Pixel coordinate grounding data
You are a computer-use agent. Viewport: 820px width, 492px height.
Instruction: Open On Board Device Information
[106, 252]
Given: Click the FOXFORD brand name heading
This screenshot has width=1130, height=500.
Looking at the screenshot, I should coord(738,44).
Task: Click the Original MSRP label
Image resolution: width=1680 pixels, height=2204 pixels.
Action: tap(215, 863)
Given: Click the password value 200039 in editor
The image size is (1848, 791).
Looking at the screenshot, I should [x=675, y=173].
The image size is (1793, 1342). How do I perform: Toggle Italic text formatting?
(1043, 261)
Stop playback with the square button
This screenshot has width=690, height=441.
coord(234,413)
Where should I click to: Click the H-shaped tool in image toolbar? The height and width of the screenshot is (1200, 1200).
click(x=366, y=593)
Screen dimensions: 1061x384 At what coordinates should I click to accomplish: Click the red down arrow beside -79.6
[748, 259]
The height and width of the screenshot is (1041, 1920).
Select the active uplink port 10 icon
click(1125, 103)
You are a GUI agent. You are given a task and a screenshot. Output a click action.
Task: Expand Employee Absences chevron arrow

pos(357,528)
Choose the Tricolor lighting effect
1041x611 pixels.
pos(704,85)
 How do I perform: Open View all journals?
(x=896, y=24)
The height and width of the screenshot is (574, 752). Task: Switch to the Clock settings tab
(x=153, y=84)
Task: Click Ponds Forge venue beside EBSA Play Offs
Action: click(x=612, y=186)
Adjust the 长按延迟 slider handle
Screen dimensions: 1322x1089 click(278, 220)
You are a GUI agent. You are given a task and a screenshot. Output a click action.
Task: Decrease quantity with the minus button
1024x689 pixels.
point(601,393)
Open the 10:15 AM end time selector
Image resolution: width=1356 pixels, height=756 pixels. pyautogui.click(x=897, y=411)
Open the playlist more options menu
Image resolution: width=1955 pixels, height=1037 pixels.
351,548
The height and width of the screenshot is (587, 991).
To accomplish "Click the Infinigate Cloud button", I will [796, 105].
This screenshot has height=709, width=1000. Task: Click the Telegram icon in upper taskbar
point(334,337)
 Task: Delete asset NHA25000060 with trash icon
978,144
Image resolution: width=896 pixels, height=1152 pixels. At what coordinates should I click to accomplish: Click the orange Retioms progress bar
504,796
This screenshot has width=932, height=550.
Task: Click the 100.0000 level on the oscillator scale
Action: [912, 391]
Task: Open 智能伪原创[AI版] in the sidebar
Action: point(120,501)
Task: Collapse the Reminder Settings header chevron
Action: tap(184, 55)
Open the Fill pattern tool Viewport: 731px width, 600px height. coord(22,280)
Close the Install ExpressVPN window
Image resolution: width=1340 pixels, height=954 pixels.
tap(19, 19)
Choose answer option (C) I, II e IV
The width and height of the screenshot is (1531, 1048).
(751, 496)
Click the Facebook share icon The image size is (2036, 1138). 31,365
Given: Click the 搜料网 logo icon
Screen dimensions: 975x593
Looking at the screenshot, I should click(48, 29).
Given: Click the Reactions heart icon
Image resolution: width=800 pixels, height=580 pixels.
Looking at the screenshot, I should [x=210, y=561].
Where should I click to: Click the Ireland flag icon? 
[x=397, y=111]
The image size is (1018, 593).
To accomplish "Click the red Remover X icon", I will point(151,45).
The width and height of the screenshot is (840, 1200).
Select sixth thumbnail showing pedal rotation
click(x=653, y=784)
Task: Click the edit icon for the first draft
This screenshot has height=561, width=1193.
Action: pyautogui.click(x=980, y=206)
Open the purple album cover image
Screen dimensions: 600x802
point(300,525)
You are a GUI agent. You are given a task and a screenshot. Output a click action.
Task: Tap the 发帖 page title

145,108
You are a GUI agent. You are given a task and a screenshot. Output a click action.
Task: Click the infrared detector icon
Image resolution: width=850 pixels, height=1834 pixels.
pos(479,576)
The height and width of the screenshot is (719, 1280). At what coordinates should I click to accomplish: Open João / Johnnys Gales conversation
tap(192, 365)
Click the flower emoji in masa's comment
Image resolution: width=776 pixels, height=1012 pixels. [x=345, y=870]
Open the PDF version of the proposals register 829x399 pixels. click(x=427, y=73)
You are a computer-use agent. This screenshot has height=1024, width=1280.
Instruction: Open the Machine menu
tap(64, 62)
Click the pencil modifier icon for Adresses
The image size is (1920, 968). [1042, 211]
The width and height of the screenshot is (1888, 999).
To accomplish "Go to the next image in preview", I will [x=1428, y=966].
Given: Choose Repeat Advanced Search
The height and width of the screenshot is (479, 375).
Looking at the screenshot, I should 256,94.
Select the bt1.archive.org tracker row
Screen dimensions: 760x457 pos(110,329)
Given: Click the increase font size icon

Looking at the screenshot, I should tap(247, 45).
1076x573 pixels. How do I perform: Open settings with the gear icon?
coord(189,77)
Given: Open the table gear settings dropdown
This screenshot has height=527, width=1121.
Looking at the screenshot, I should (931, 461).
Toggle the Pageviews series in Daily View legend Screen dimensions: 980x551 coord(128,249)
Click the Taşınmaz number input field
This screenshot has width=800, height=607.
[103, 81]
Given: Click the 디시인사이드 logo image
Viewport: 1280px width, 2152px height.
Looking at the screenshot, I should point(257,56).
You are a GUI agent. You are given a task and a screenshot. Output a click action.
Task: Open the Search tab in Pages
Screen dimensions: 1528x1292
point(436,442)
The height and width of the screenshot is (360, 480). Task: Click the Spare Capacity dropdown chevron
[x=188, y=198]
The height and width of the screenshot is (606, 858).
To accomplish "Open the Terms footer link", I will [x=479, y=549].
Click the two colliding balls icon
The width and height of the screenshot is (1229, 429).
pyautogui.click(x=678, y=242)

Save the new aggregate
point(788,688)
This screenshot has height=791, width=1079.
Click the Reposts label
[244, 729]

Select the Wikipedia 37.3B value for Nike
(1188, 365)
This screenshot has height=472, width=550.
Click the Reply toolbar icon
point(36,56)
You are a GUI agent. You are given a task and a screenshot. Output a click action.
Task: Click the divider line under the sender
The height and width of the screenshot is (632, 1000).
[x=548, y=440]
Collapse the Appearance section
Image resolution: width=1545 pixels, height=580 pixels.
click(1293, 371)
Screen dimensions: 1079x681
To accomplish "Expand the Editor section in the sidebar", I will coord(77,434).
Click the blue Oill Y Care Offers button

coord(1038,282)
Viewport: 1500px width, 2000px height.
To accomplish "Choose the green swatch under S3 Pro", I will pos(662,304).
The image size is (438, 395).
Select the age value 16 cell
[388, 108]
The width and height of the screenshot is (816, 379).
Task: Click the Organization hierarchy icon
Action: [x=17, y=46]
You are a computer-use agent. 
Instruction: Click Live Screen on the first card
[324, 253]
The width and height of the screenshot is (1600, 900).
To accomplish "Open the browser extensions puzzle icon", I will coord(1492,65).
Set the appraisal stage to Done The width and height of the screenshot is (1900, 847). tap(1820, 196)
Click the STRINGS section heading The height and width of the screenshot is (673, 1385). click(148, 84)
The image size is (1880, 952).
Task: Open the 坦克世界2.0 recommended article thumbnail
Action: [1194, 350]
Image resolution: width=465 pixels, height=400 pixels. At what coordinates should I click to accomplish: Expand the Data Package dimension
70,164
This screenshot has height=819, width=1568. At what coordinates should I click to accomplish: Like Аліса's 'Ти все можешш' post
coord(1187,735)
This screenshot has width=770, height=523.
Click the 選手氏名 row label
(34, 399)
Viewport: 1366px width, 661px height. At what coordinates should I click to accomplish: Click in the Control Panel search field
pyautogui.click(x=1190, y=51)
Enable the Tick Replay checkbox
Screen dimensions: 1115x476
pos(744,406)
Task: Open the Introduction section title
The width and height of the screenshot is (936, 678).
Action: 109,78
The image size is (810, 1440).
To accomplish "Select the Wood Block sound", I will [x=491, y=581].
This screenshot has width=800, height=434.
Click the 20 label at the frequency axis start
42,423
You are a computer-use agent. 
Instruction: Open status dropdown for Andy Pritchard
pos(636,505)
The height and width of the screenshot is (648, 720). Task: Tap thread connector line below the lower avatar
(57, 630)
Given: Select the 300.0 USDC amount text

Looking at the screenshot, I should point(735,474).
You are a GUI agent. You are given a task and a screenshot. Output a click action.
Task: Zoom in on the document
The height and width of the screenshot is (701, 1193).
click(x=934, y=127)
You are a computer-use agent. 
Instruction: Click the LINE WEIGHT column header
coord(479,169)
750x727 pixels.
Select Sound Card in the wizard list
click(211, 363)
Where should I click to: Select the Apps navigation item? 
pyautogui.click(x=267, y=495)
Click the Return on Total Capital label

▸ **INSTRUCTIONS FOR THE TASK**
This exercise requires the lines of the entries containing the string "Choose".

▸ **WRITTEN ANSWER**
Choose the Tricolor lighting effect
Choose answer option (C) I, II e IV
Given: Choose Repeat Advanced Search
To accomplish "Choose the green swatch under S3 Pro", I will pos(662,304).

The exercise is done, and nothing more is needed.